There was no answer.  Hall caught him by the shoulder to rouse him, but Klopp’s head merely sagged far to one side, though his glazed eyes still seemed to be fixed upward upon the same spot on the ceiling at which he had been staring before.

“What is it?” cried one or two.  “What does he see?”

“Death, you fools!” answered Hovey.  “And how the devil will we bring the Heron to land without an engineer?”

CHAPTER 33

“Make Campbell run the ship,” said Cochrane.

“You can’t make a Scotchman do anything.”

“Persuade him, then,” went on Cochrane.  “He’d sell his soul for a drink of that whisky.  But if you can’t persuade him, I’d trust to those fellows to make him do what you want.”

And he pointed to the firemen.

“I’ll let ’em play their little game till they’re tired of it,” answered Hovey, “an’ then we’ll bring up Campbell an’ try what we can do with him.”
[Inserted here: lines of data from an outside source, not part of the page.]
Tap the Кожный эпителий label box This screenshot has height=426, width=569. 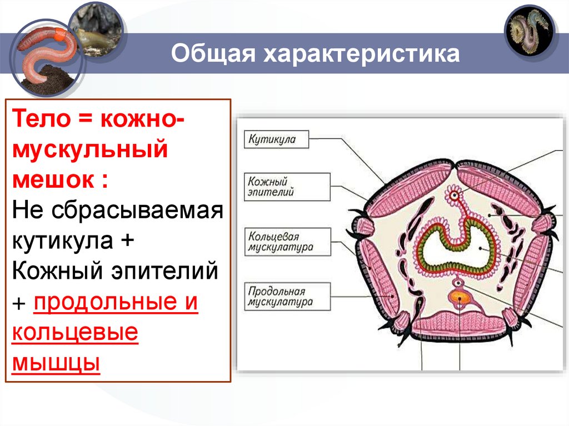tap(287, 187)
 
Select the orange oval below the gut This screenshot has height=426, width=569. tap(460, 297)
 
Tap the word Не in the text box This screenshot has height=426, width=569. tap(26, 210)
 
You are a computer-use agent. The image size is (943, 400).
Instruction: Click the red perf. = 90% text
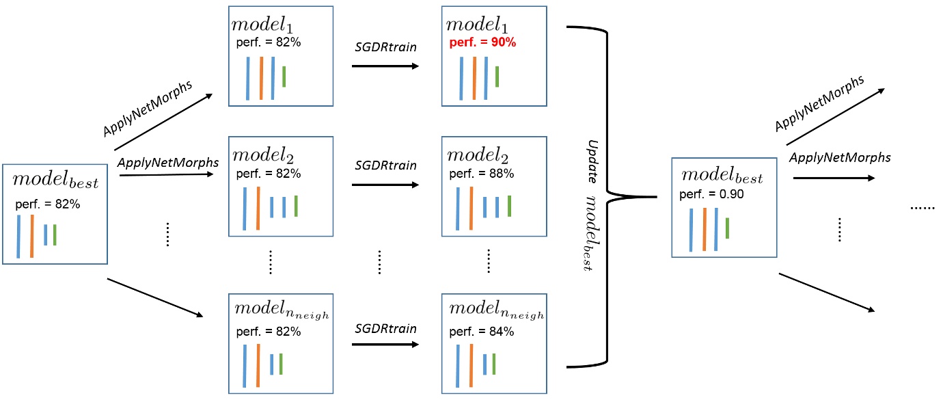[x=482, y=42]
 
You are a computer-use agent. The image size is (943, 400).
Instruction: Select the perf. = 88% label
[x=482, y=174]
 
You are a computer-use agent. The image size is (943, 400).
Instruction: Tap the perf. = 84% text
[x=482, y=332]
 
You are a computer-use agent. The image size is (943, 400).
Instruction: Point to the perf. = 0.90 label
[x=711, y=194]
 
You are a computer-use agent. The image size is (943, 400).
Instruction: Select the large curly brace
[x=608, y=197]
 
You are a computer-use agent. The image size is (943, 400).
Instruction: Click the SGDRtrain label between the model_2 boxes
[x=385, y=165]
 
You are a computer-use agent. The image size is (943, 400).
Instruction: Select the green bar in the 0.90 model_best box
[x=728, y=228]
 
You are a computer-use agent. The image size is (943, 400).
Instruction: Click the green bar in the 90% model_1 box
[x=497, y=76]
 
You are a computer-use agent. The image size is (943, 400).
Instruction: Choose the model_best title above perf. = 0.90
[x=722, y=177]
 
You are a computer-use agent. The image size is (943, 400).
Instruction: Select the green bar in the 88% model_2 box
[x=509, y=206]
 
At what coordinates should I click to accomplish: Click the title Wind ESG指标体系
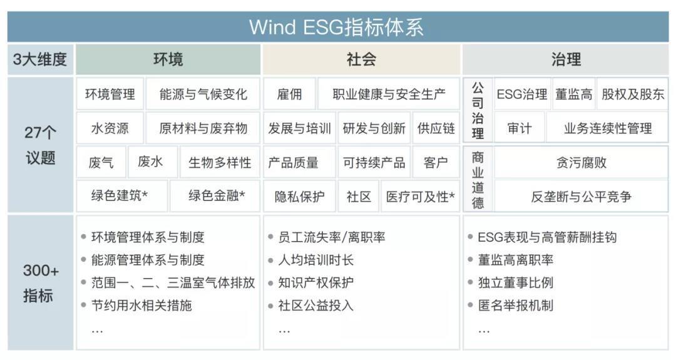click(336, 27)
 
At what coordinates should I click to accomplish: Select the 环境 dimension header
click(168, 59)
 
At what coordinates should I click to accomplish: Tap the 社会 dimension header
click(361, 59)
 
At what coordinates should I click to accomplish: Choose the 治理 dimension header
click(566, 59)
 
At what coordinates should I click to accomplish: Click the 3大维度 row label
click(40, 59)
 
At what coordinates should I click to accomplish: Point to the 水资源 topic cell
click(110, 128)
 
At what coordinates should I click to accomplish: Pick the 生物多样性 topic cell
click(220, 163)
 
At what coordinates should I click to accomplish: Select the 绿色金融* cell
click(215, 196)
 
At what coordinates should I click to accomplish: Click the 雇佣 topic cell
click(289, 94)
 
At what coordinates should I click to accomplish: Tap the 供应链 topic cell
click(436, 128)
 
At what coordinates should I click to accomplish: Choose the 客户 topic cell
click(436, 163)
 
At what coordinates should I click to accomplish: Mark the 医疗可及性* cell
click(421, 197)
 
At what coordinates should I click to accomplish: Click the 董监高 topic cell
click(573, 94)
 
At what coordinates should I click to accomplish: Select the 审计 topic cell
click(519, 128)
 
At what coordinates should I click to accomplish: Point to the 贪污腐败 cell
click(581, 163)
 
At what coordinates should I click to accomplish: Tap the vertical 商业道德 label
click(478, 180)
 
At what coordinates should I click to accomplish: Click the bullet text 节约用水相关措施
click(141, 306)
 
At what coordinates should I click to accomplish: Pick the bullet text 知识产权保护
click(315, 282)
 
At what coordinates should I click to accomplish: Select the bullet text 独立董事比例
click(515, 282)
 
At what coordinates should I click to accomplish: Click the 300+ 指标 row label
click(40, 283)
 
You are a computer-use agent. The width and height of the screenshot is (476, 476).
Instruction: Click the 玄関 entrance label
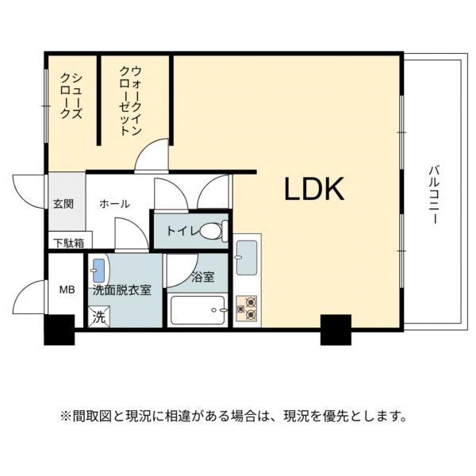coord(63,204)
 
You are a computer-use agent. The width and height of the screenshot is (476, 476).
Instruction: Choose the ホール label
coord(114,204)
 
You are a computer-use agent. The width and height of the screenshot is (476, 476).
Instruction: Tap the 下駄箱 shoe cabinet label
coord(67,242)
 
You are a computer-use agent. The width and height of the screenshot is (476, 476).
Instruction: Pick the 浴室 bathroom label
coord(202,278)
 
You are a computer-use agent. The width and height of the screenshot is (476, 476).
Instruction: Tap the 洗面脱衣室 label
coord(122,290)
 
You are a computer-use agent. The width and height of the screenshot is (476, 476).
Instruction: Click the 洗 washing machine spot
coord(99,317)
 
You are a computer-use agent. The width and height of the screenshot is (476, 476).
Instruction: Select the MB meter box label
coord(67,290)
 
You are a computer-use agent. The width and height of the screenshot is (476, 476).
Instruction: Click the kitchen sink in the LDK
coord(246,255)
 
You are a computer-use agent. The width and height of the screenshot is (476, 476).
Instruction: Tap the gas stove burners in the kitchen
coord(246,308)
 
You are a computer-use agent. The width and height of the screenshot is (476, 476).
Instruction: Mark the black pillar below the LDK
coord(336,329)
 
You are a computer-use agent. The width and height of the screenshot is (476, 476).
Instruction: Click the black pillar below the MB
coord(59,330)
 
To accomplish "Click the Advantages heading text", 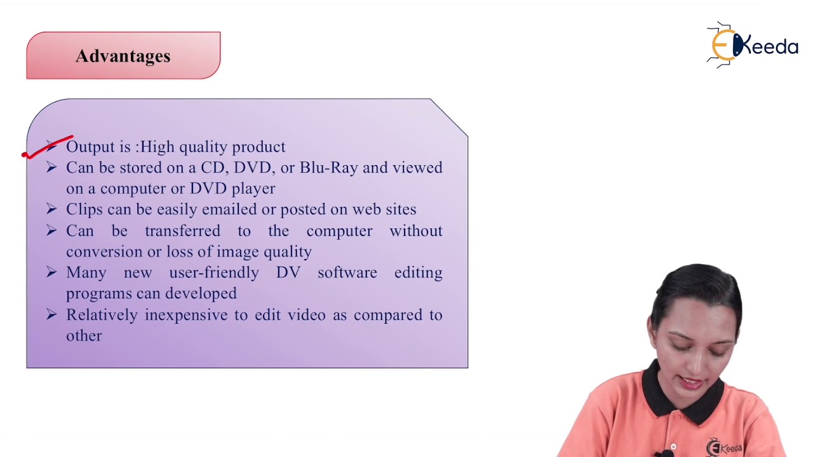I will [x=123, y=56].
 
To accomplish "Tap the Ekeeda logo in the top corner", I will [x=753, y=45].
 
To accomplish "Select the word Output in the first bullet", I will [x=90, y=147].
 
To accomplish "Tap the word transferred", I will [x=182, y=231].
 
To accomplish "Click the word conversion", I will [x=104, y=252].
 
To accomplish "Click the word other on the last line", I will [x=84, y=336].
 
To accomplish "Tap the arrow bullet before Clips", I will [x=51, y=209].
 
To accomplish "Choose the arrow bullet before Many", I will [x=51, y=272].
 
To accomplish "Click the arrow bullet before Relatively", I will [x=51, y=314].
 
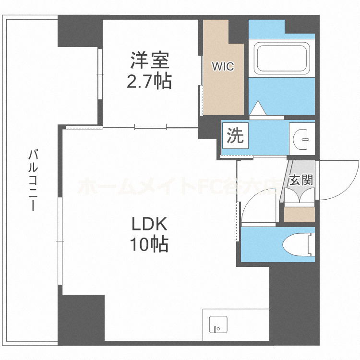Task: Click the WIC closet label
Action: [x=223, y=67]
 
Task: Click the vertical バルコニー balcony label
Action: [x=33, y=180]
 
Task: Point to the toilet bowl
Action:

The “little game” had now become a wild debauch.  Except for the few unfortunates who had been detailed by Hovey to guard the prisoners and see that the fugitives in the wireless house made no attempt to rush the main cabin as a forlorn hope, every man of the crew was gathered in the captain’s cabins or on the deck nearby.  The fireroom was deserted; the engines stopped; the Heron floated idly on the swell of the sea; but heedless of this the mutineers celebrated their victory.

They divided their attention between drinking and gambling.  They seemed feverishly eager to throw away their piles of gold.  Some of them flipped coins at ten dollars a throw.  Others tossed dice.  One group of four sat around a greasy pack of cards betting on which man would draw the first jack.

Those who lost did not envy the winners.  They looked about; gold was on all sides, heaps of it; if their hands were empty, their eyes were rich.  Sam Hall lost his entire share within an hour, betting recklessly.  He approached a gigantic fireman who squatted by the wall with a canvas bag clutched in one hand and a broken bottle in the other.  The whisky had run out on the floor, but the fellow was too far gone to know the difference, and from time to time he raised the empty bottle to his lips.

“Money gone,” said Hall.  “Gimme!” And he held out his hand.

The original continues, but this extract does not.